Document source:
========================
Ceci étant dit, Sylvia (1960), au moins le vingtième roman écrit par Howard Fast (1914-2003) mais le premier signé E.V. Cunningham, est une merveille du roman noir, une perle sombre aux reflets aussi multiples qu’envoûtants. C’est d’ailleurs haut la main que ce roman passe le test ultime pour tout roman noir digne de ce nom : celui de l’insomnie provoquée, celui de cette nuit que, en adoptant un comportement tout à fait déraisonnable, on décide d’écourter parce que non, on ne peut se résoudre à fermer le livre avant la dernière page ; le lecteur est littéralement pris, envoûté par le style limpide de Fast, par sa capacité à enchaîner les événements dans un roman qui n’est pourtant pas d’action, ou si peu : Sylvia, c’est tout simplement une enquête sur une femme, sur son passé, et l’amour qui en découle.
========================
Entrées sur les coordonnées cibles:
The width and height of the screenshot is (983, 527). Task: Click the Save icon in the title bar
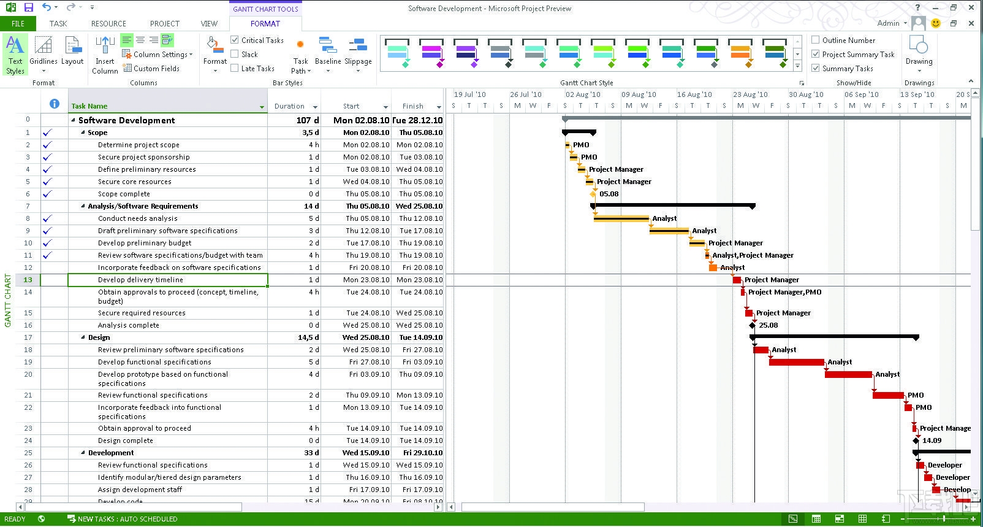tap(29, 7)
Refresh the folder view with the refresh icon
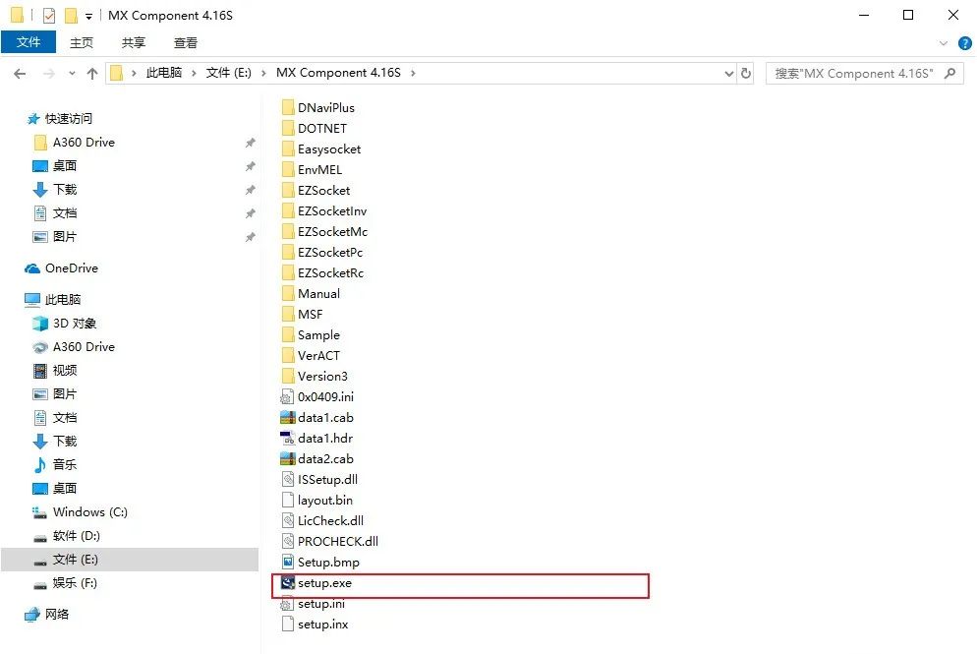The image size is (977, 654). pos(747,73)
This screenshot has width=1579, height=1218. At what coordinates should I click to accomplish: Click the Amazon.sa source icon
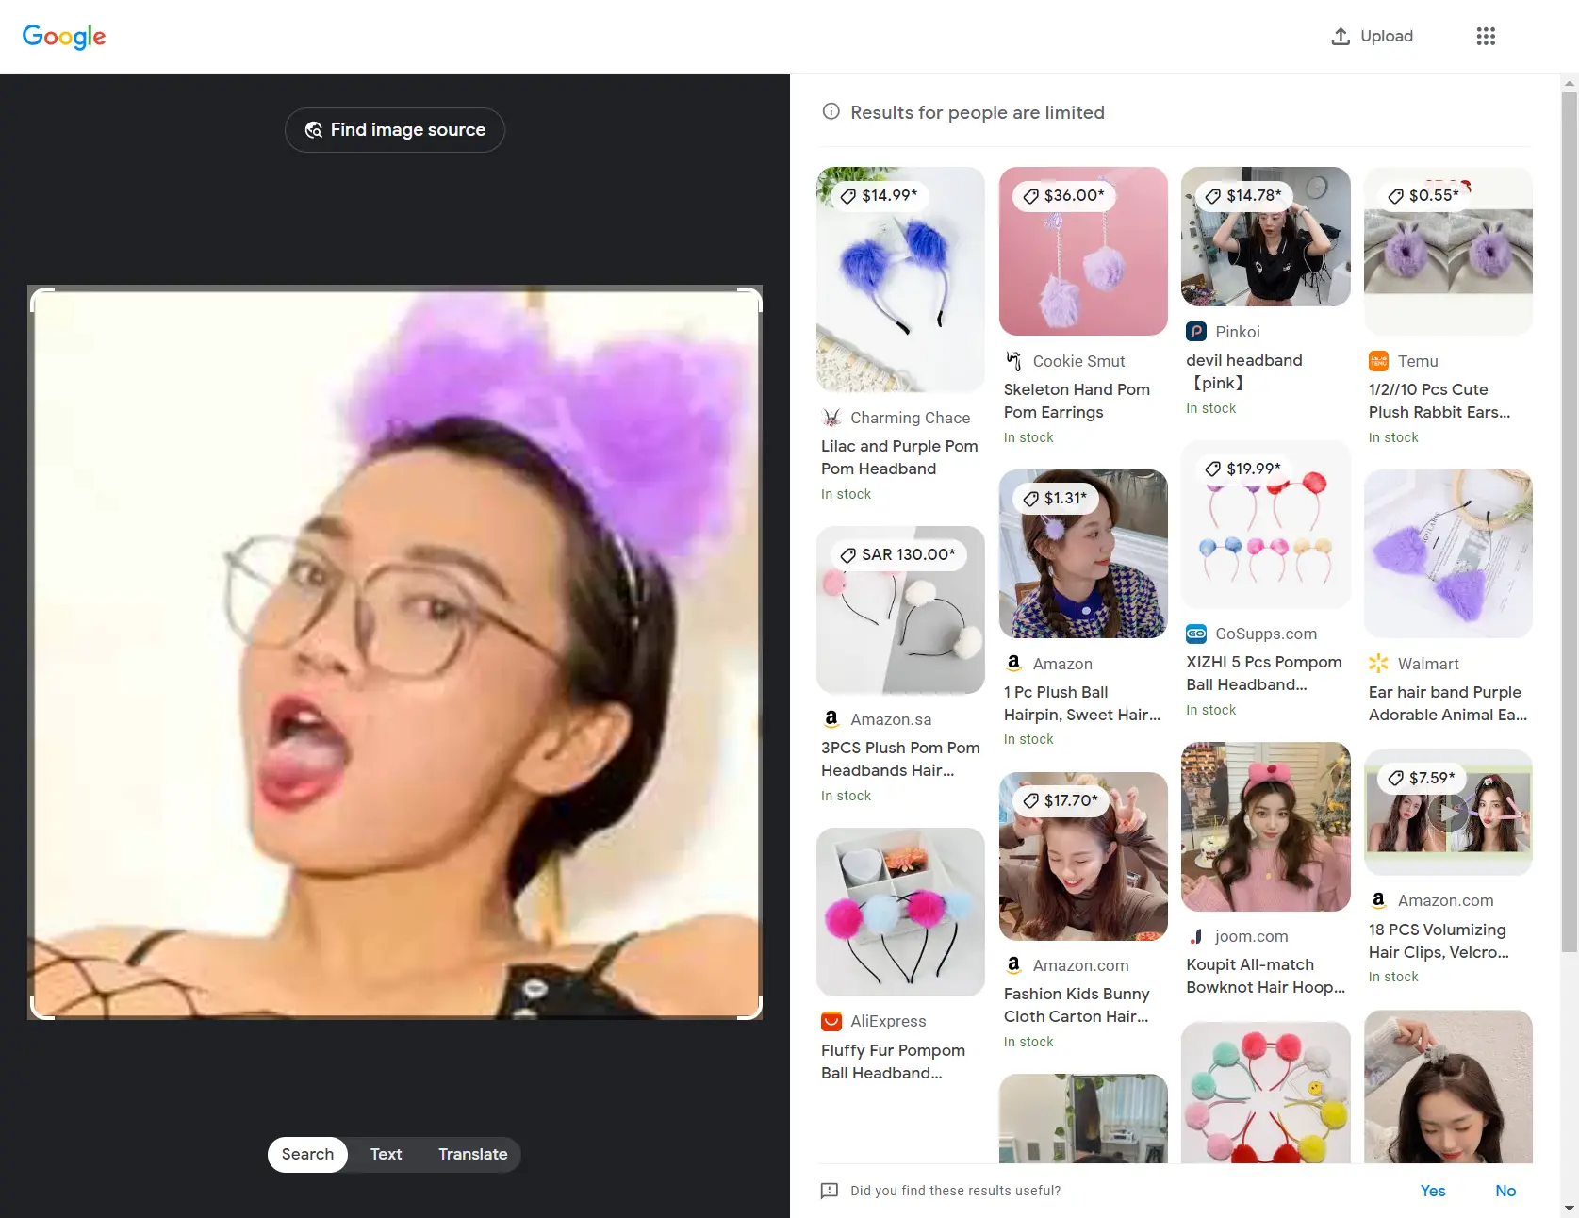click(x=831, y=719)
========================
Consigne 1:
Résumer l'extrait sur Sylvia en deux phrases.
Consigne 2:
Recopier le passage de l'extrait sur Sylvia qui s'ouvre sur les mots contenant « Ceci étant dit, Sylvia » et se ferme sur « qui en découle. ».
La liste n'a aucun lien avec l'extrait.

Résultat attendu 1:
Sylvia (1960), roman de Howard Fast et le premier qu'il a signé E.V. Cunningham, est présenté comme une merveille du roman noir. Il passe haut la main le test de l'insomnie provoquée : le lecteur est envoûté par le style limpide de Fast et par cette enquête sur une femme, sur son passé et sur l'amour qui en découle.

Résultat attendu 2:
Ceci étant dit, Sylvia (1960), au moins le vingtième roman écrit par Howard Fast (1914-2003) mais le premier signé E.V. Cunningham, est une merveille du roman noir, une perle sombre aux reflets aussi multiples qu’envoûtants. C’est d’ailleurs haut la main que ce roman passe le test ultime pour tout roman noir digne de ce nom : celui de l’insomnie provoquée, celui de cette nuit que, en adoptant un comportement tout à fait déraisonnable, on décide d’écourter parce que non, on ne peut se résoudre à fermer le livre avant la dernière page ; le lecteur est littéralement pris, envoûté par le style limpide de Fast, par sa capacité à enchaîner les événements dans un roman qui n’est pourtant pas d’action, ou si peu : Sylvia, c’est tout simplement une enquête sur une femme, sur son passé, et l’amour qui en découle.